Provided records:
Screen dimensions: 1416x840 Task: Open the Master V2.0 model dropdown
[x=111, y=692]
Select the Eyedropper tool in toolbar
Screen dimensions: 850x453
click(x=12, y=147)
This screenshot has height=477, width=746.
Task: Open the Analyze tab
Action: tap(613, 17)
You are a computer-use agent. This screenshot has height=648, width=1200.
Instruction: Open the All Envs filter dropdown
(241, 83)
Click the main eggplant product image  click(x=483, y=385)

Required task: Return all of the records above verbatim, keeping every line unchanged.

Result:
Screen dimensions: 1416x840 Task: Open the Master V2.0 model dropdown
[x=111, y=692]
Select the Eyedropper tool in toolbar
Screen dimensions: 850x453
click(x=12, y=147)
This screenshot has height=477, width=746.
Task: Open the Analyze tab
Action: tap(613, 17)
You are a computer-use agent. This screenshot has height=648, width=1200.
Instruction: Open the All Envs filter dropdown
(241, 83)
Click the main eggplant product image  click(x=483, y=385)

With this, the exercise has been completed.